Records contained in a dataset:

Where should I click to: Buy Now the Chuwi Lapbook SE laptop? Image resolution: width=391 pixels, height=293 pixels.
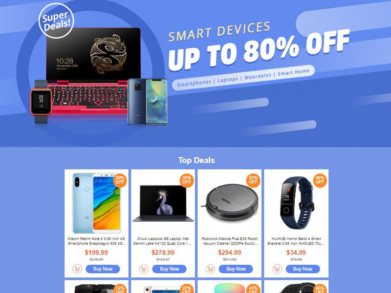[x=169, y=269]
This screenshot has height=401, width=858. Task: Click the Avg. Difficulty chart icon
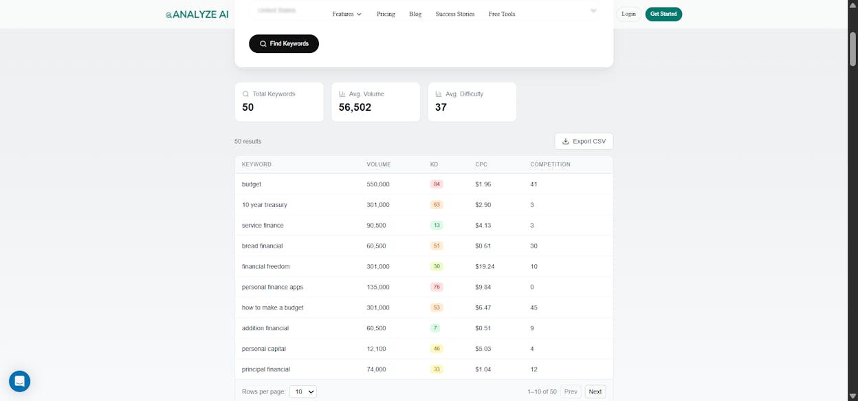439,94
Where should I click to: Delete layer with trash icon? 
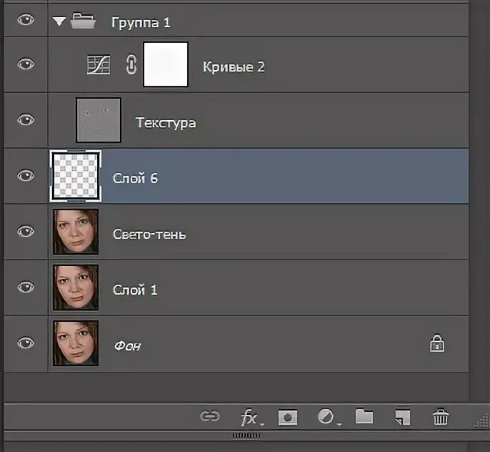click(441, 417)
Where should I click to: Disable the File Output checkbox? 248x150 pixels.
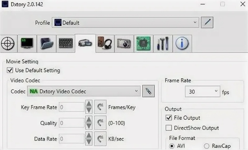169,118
---
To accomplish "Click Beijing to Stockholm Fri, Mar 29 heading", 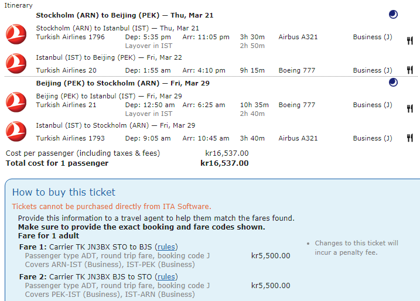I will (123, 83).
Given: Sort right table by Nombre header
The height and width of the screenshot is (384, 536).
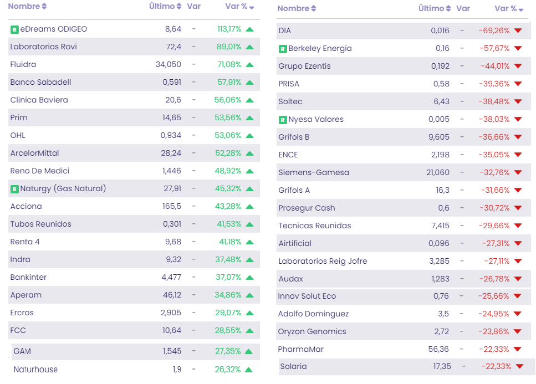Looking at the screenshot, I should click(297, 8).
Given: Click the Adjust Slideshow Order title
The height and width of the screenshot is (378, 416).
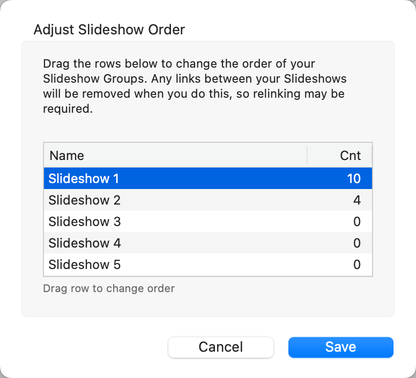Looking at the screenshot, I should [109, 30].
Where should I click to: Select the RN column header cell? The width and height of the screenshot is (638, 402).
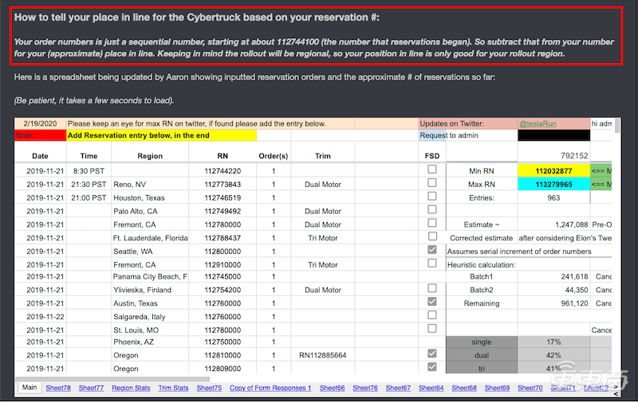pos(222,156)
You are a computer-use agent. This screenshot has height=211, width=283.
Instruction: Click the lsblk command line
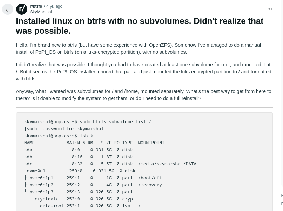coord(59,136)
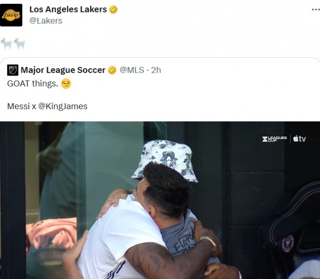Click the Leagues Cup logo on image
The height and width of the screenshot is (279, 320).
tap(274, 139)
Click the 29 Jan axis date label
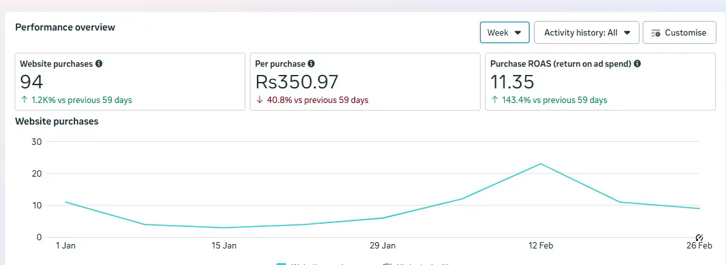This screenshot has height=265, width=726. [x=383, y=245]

» Aim of the exercise:
Nothing but a number belongs in the answer: the tally of lines in the data holding "Given".

» Solution:
2